My daughter was heading back to college in the morning, and I was taking her to a late movie.
But what to see?
As usual, Cary and I agreed on one thing: We didn't want to waste time on anything that wasn't the best movie we'd ever seen in our lives.
(For some reason, most movies leave us feeling bitterly disappointed.)
We agreed on something else: With the announcement of the Academy Award ballot days away, we'd settle instead for something that might be nominated for best picture.
As best we could tell, our choices included "The Revenant," "The Martian" and "The Big Short."
"The Big Short" was eliminated because Bess, who was taking our youngest son to academic bowl early the next morning, wanted to see that one with me later.

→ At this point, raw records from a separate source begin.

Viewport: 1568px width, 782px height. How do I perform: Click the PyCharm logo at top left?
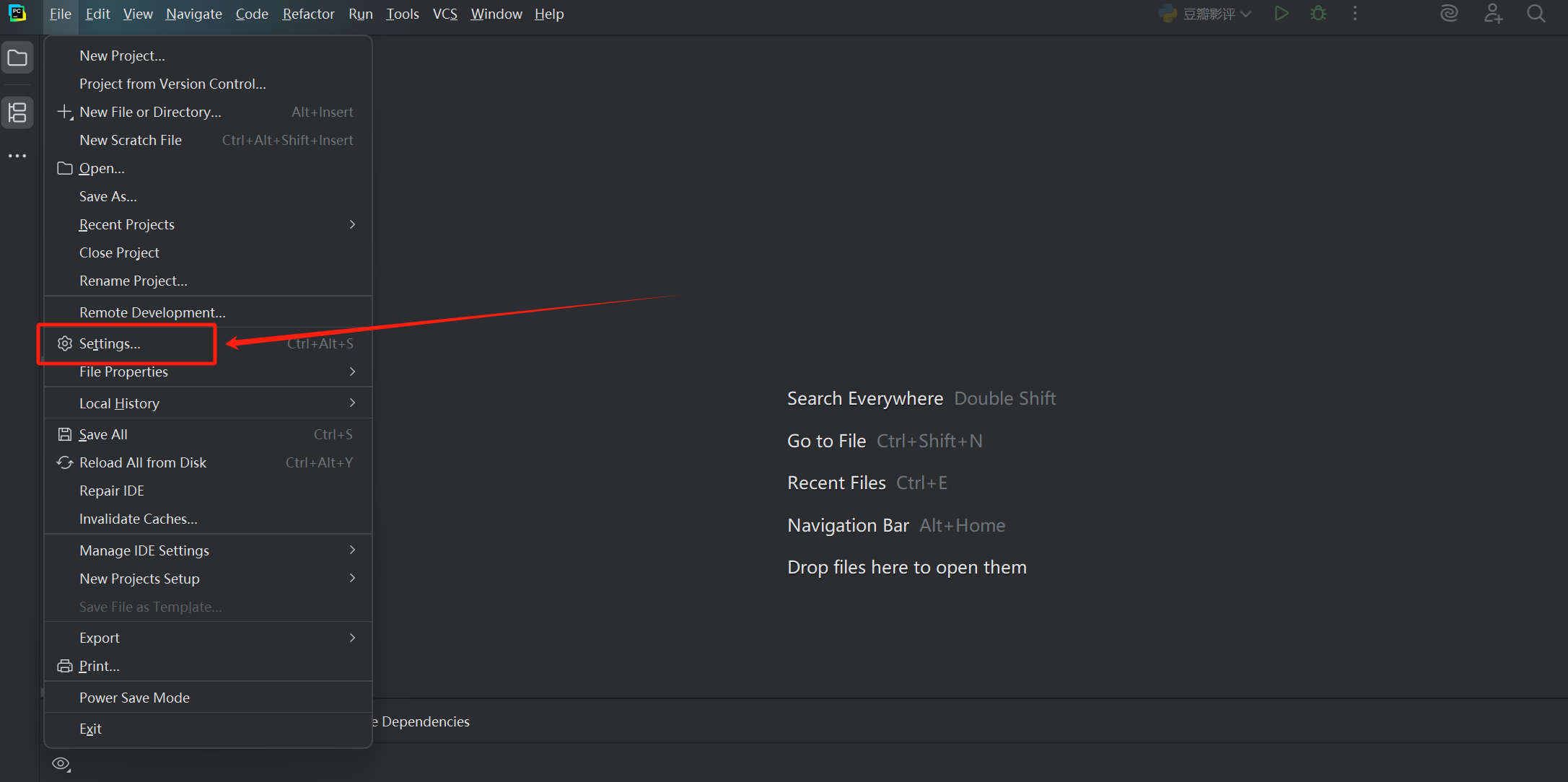tap(17, 14)
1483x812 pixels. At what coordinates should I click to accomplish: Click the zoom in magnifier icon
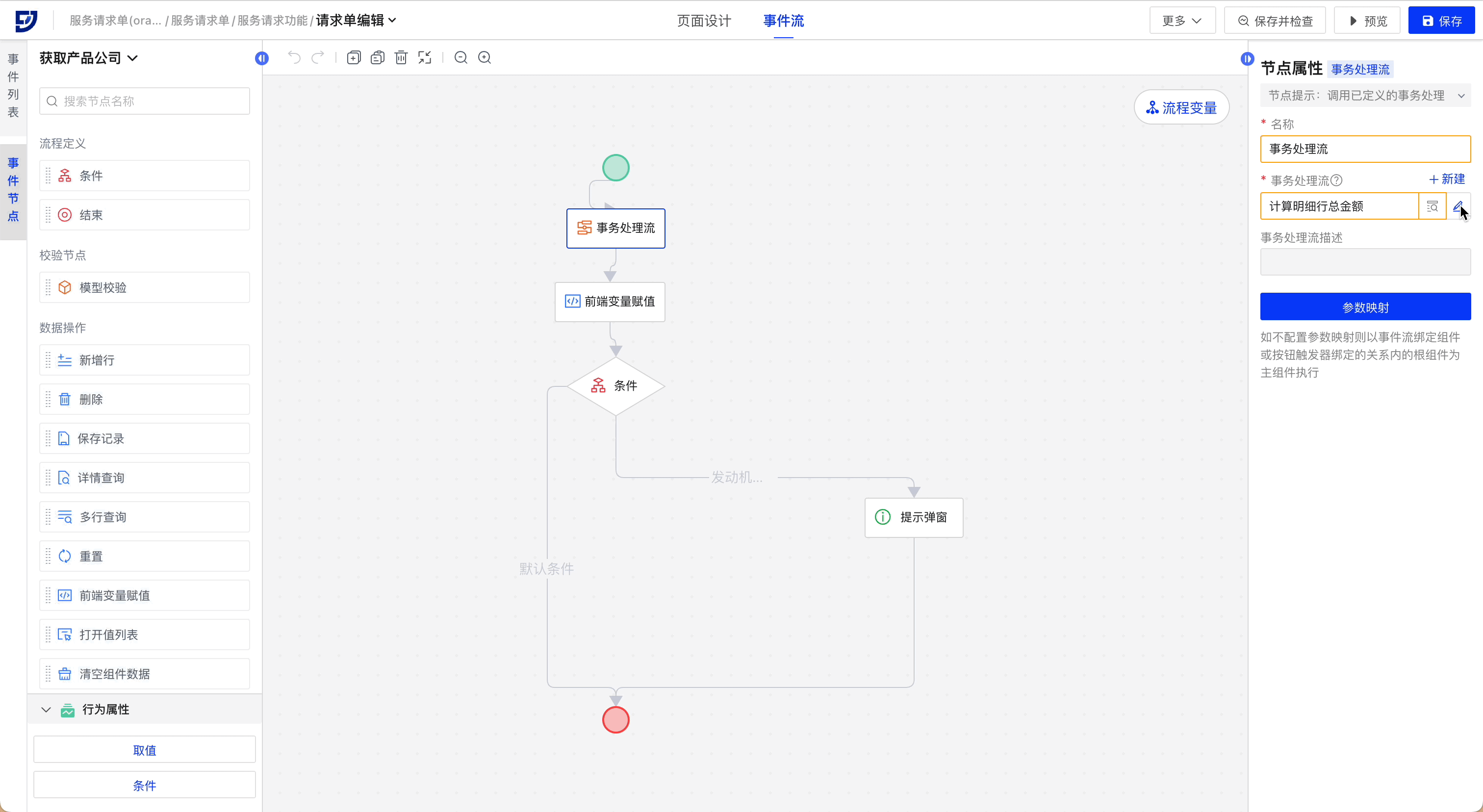pyautogui.click(x=485, y=57)
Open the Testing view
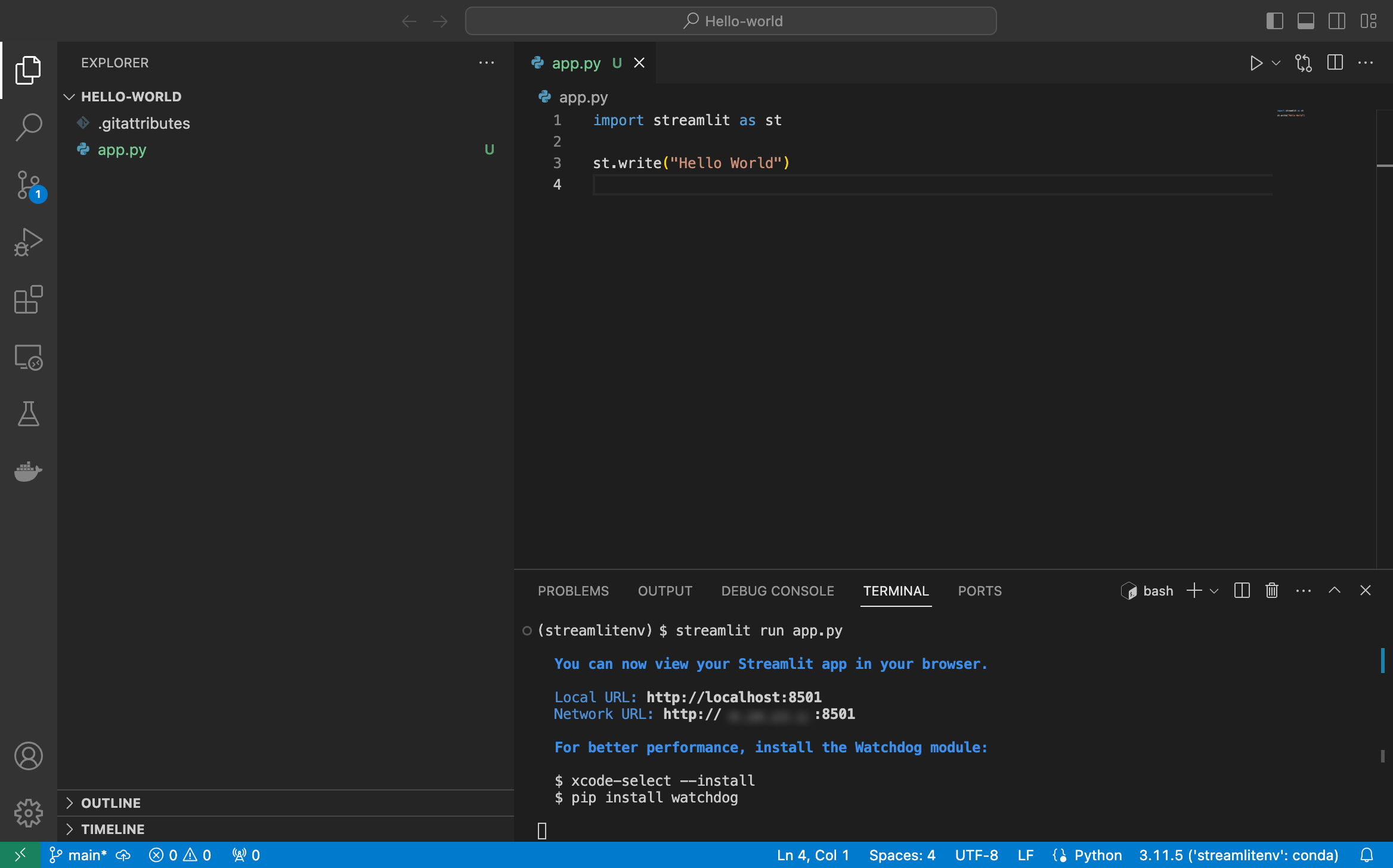This screenshot has width=1393, height=868. click(28, 414)
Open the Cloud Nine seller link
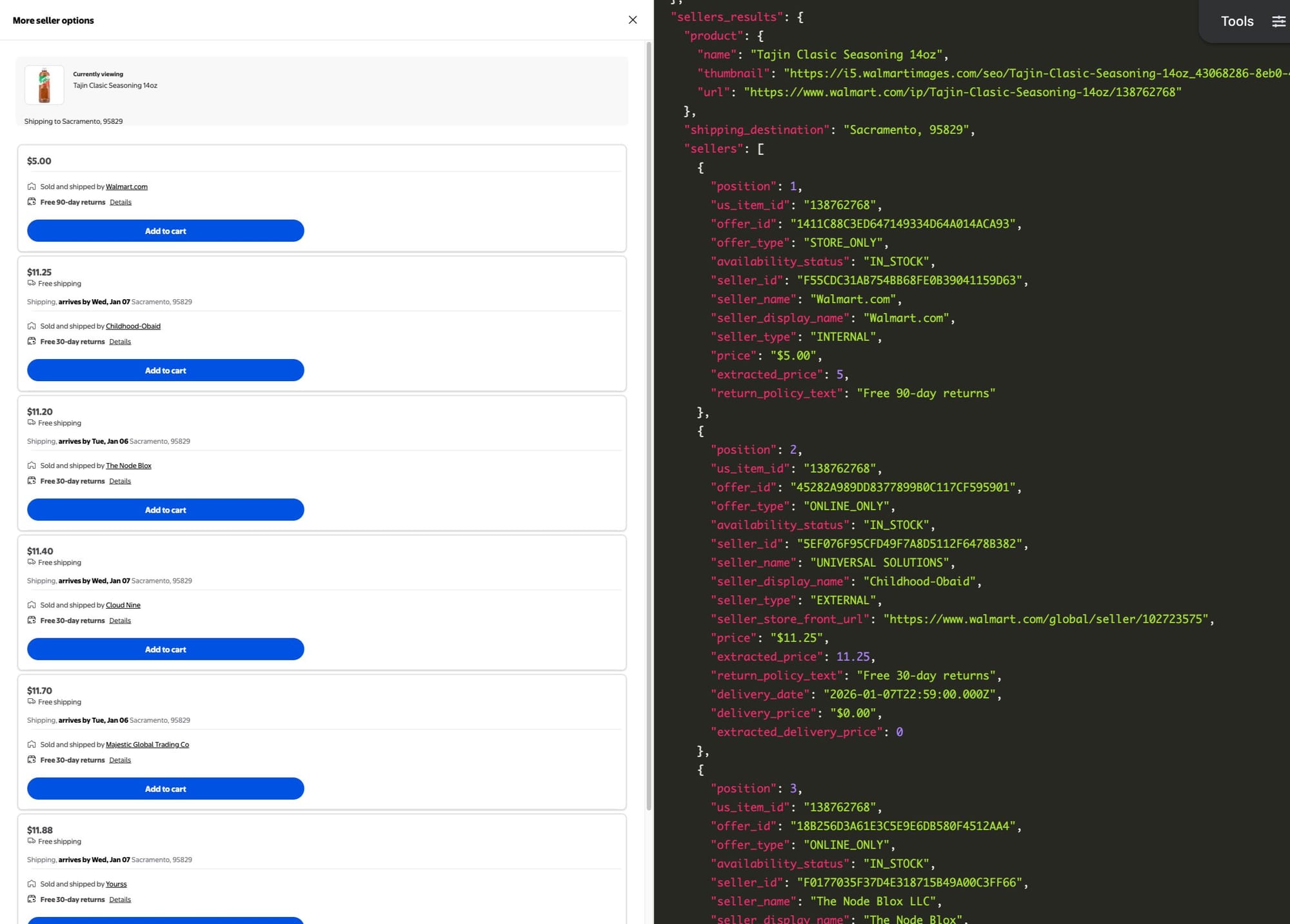The width and height of the screenshot is (1290, 924). point(123,605)
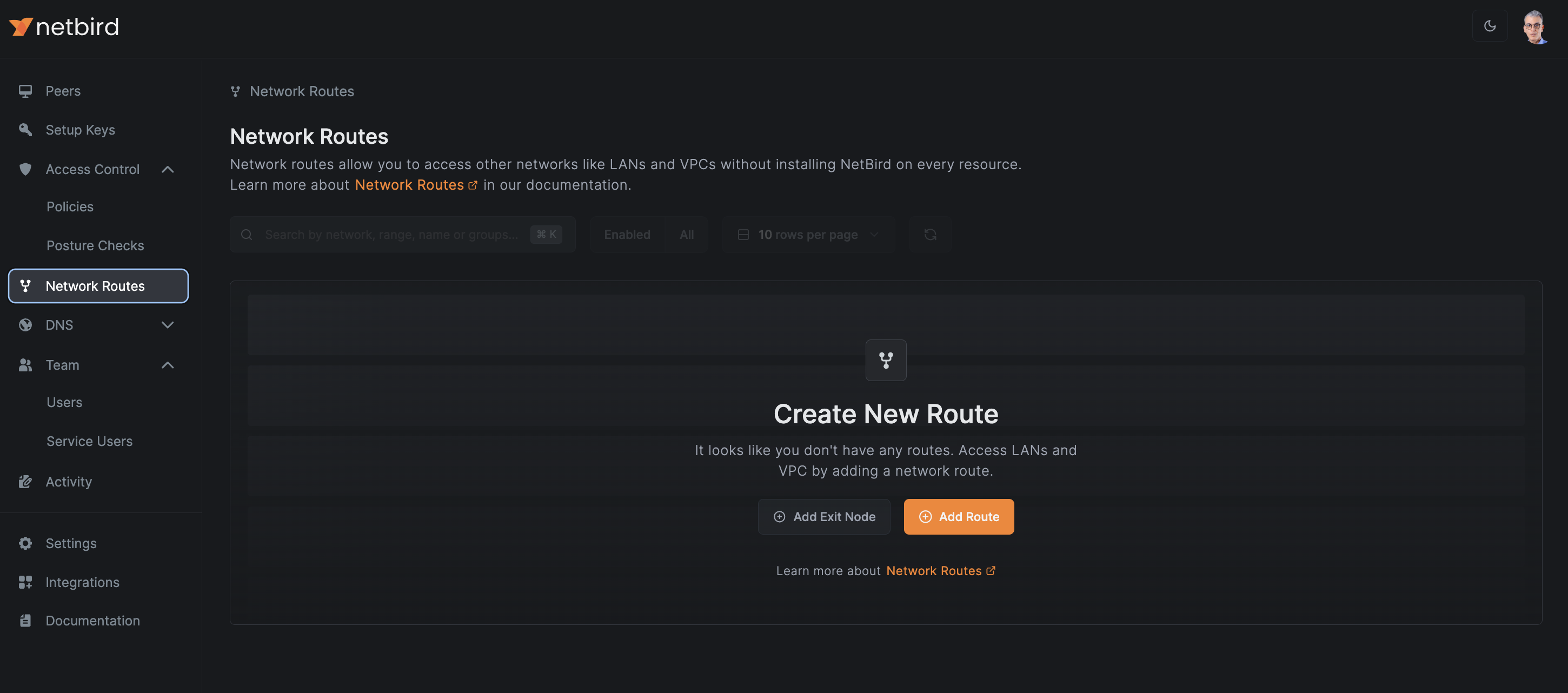
Task: Open the 10 rows per page dropdown
Action: [808, 234]
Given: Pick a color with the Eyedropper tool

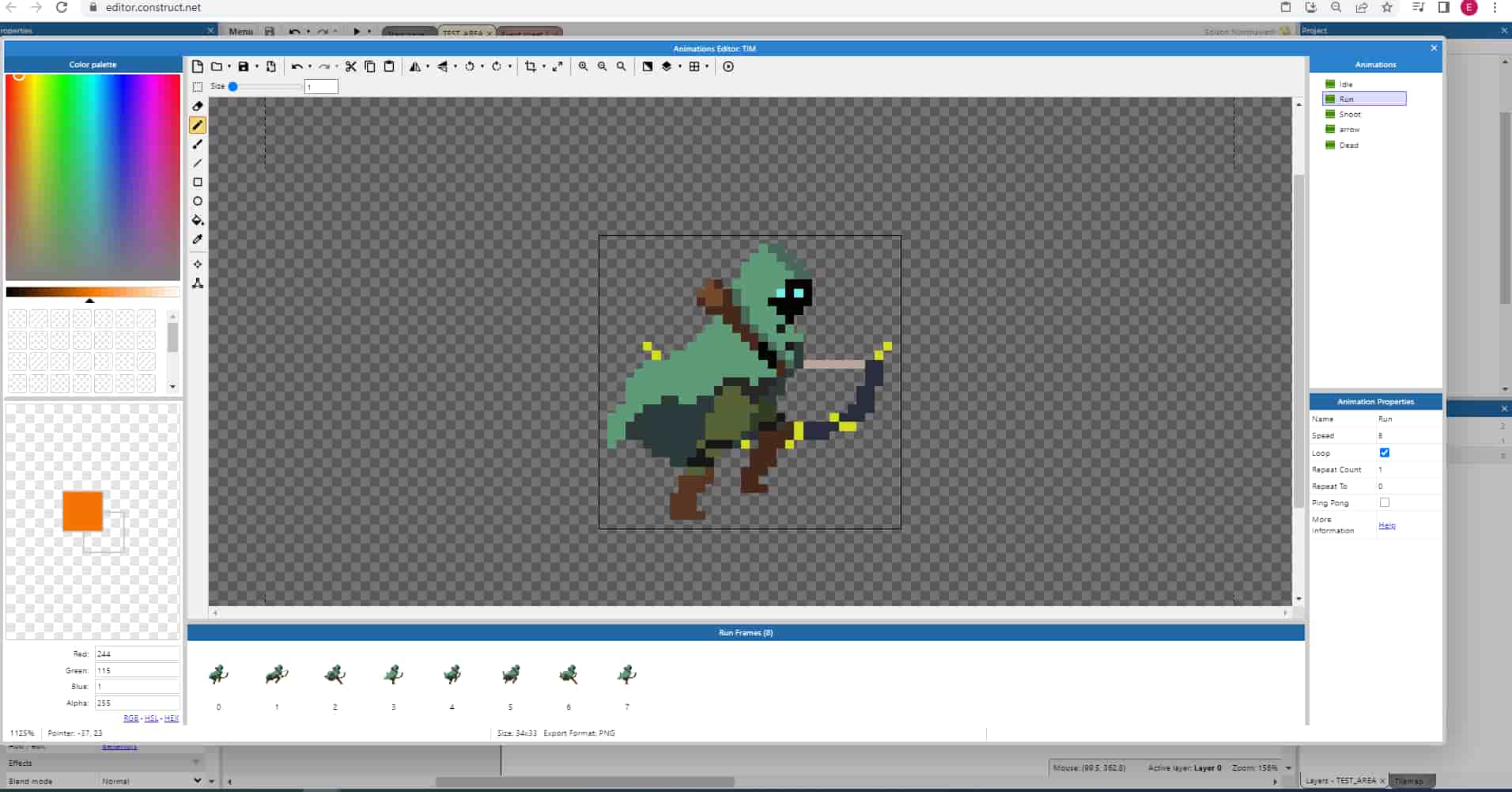Looking at the screenshot, I should [x=198, y=240].
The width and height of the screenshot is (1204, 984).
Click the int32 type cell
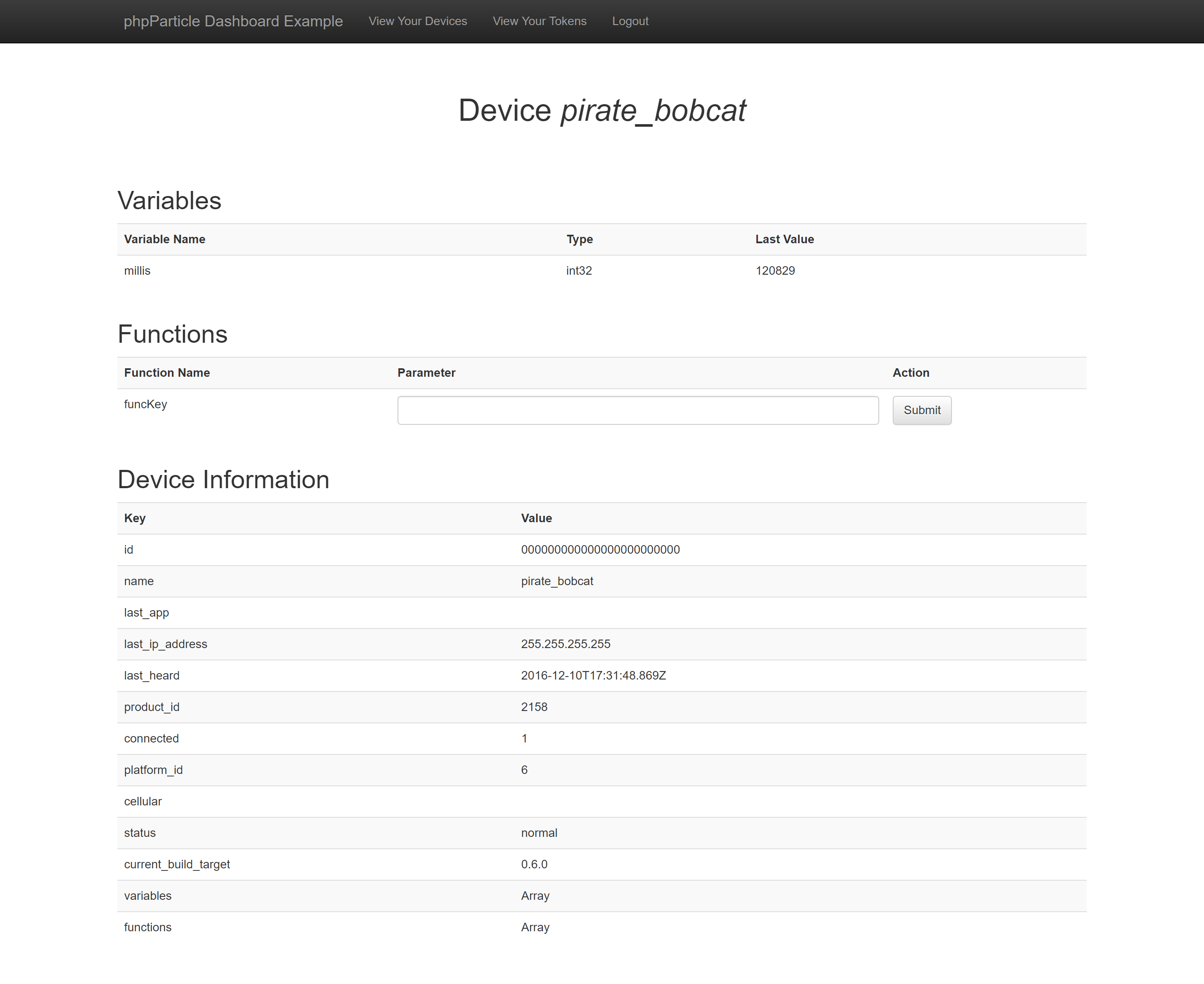579,270
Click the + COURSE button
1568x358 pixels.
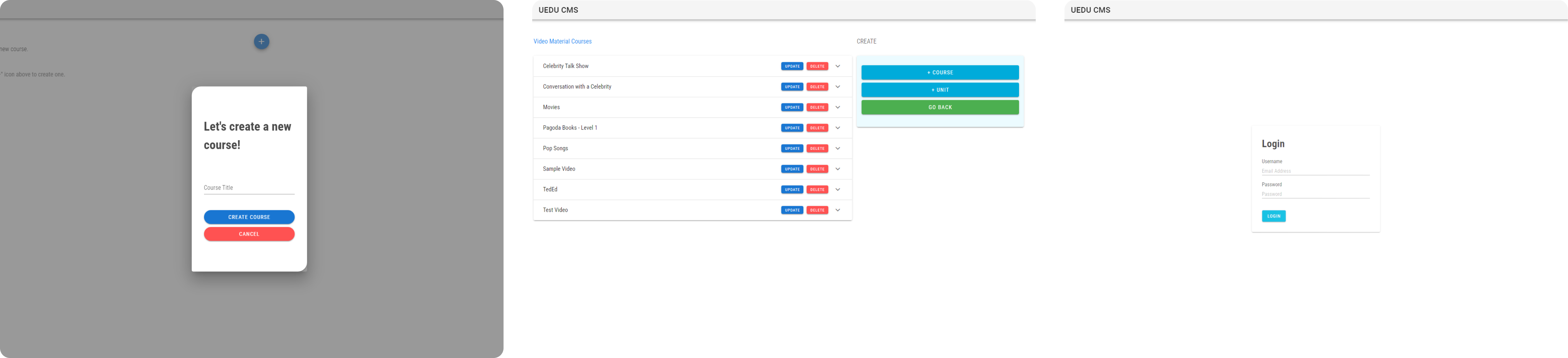point(940,72)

Cary said she wanted to see "The Revenant," but I'd heard of young women walking out early because they couldn't handle the violence, which reportedly includes a bear attack, the murder of a child, a man being buried alive, and then a whole lot of revenge.
Cary insisted she could handle it. Meanwhile, her other two brothers -- the non-academic ones -- said they wanted to join us.
Which meant I'd be spending $44 on movie tickets, not including tax or popcorn.
I wasn't doing this math, but Bess was. We're still paying off Christmas, which this year included a trip to Canada.
"You should go see 'The Martian,' " Bess said.
"The Martian" happened to be playing at Peachtree 8, where the total price of four movie tickets happened to be $12.
I wasn't particularly excited about seeing Matt Damon lost in space, but after a pleasant family dinner nobody seemed to be in the mood to watch a bear attack, the murder of a child, a man being buried alive, and then a whole lot of revenge.
"The Martian" it was.
Not a bad decision.
Cary and I gravitate toward drama, and while "The Martian" is technically a dramatic film, the tone was awfully light considering that Damon was facing starvation on Mars.
In fact, the Golden Globes categorized it as a comedy and crowned it the winner. Before that show aired, Judd Apatow, who directed "Trainwreck," which was nothing if not a comedy, tweeted this:
"Trying to dominate the comedy category when you are really a drama afraid of dramatic competition is a punk move."
So who won the Golden Globe for drama? "The Revenant" did.
Really, "The Martian" was a musical. It had a great disco soundtrack, and it lodged David Bowie's "Starman" in my brain, where it was actually still playing Monday when I heard of the legendary artist's death.
So it wasn't the best movie we'd ever seen. But we had a good time together, and that's what matters.